ACP (Agent Client Protocol) Integration¶
CodeOptiX provides comprehensive ACP integration for editor integration, multi-agent workflows, and code optimization.
Overview¶
ACP (Agent Client Protocol) is a protocol for connecting AI agents to editors and other clients. CodeOptiX uses ACP to:
- Act as an ACP agent - Be used directly by editors (Zed, JetBrains, Neovim, VS Code)
- Connect to other agents - Use any ACP-compatible agent via the protocol
- Quality bridge - Sit between editor and agents, automatically evaluating code quality
- Multi-agent orchestration - Route to best agent for each task
- Multi-agent judge - Use different agents for generation vs. judgment
Quick Start¶
Register CodeOptiX as an ACP Agent¶
Make CodeOptiX available to ACP-compatible editors:
This starts CodeOptiX as an ACP agent. Connect from your editor using ACP protocol.
Use CodeOptiX as Quality Bridge¶
CodeOptiX can act as a quality bridge between your editor and coding agents:
# Using an agent from registry
codeoptix acp bridge --agent-name claude-code --auto-eval
# Using a direct command
codeoptix acp bridge --agent-command "python agent.py" --auto-eval
The quality bridge automatically: - Extracts code from agent responses - Evaluates code quality - Sends feedback to your editor in real-time
Multi-Agent Judge¶
Use different agents for generation and judgment:
codeoptix acp judge \
--generate-agent claude-code \
--judge-agent grok \
--prompt "Write a secure authentication function"

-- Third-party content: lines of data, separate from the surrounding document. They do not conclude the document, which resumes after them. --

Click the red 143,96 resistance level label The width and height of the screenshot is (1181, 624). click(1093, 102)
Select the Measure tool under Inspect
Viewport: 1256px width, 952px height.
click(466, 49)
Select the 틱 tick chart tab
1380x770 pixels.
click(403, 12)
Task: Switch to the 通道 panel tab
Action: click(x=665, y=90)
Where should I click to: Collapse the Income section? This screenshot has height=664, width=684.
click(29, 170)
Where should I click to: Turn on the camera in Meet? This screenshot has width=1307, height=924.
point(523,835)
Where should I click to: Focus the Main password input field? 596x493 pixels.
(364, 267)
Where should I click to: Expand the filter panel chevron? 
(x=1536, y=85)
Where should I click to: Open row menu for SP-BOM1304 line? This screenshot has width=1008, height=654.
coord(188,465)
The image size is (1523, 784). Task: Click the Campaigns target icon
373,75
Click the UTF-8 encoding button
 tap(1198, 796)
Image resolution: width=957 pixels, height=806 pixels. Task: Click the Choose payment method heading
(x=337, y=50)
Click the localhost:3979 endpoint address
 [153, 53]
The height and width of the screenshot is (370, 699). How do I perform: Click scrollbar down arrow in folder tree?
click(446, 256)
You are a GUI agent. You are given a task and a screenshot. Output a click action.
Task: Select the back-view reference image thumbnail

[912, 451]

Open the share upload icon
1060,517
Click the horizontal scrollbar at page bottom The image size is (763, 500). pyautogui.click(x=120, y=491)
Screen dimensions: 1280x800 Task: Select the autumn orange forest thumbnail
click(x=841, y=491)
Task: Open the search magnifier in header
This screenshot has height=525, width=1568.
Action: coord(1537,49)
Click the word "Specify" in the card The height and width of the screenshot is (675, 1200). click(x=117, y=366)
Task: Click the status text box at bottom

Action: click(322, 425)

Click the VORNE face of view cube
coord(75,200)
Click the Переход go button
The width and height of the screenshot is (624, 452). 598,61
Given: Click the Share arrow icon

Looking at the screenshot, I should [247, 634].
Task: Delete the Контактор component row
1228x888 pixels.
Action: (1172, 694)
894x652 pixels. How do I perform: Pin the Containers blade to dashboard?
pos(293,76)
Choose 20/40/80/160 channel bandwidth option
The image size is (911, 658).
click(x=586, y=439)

This will: 1. Generate code with the generate agent 2. Judge/critique the code with the judge agent 3. Evaluate both with CodeOptiX's evaluation engine
Agent Registry¶
Manage ACP-compatible agents:
Register an Agent¶
codeoptix acp registry add \
--name claude-code \
--command "python claude_agent.py" \
--description "Claude Code via ACP" \
--cwd /path/to/agent
List Registered Agents¶
Remove an Agent¶
Architecture¶
Quality Bridge Mode¶
Editor (Zed, JetBrains, Neovim, VS Code)
│
├─→ ACP Protocol
│ │
│ └─→ CodeOptiX ACP Bridge (Quality Layer)
│ │
│ ├─→ Quality Engineering Layer
│ │ ├─→ Embedded Evaluations (automatic)
│ │ ├─→ Quality Assurance (automatic)
│ │ └─→ Multi-LLM Critique
│ │
│ ├─→ Agent Orchestration
│ │ ├─→ Route to Generate Agent
│ │ ├─→ Route to Judge Agent
│ │ └─→ Multi-agent workflows
│ │
│ └─→ ACP Agent Registry
│ │
│ ├─→ Claude Code (via ACP)
│ ├─→ Codex (via ACP)
│ ├─→ Gemini CLI (via ACP)
│ └─→ Any ACP-compatible agent
│
└─→ Quality Feedback → Editor
Multi-Agent Judge Flow¶
Editor Request
│
├─→ CodeOptiX ACP Bridge
│ │
│ ├─→ Route to Generate Agent (Claude Code via ACP)
│ │ └─→ Code Generated
│ │
│ ├─→ Route to Judge Agent (Grok/Codex via ACP)
│ │ └─→ Code Judged
│ │
│ └─→ CodeOptiX Evaluates Both
│ └─→ Quality Report → Editor
Python API¶
Using ACP Agent Registry¶
from codeoptix.acp import ACPAgentRegistry
# Create registry
registry = ACPAgentRegistry()
# Register an agent
registry.register(
name="claude-code",
command=["python", "claude_agent.py"],
description="Claude Code via ACP",
)
# Connect to agent
connection = await registry.connect("claude-code")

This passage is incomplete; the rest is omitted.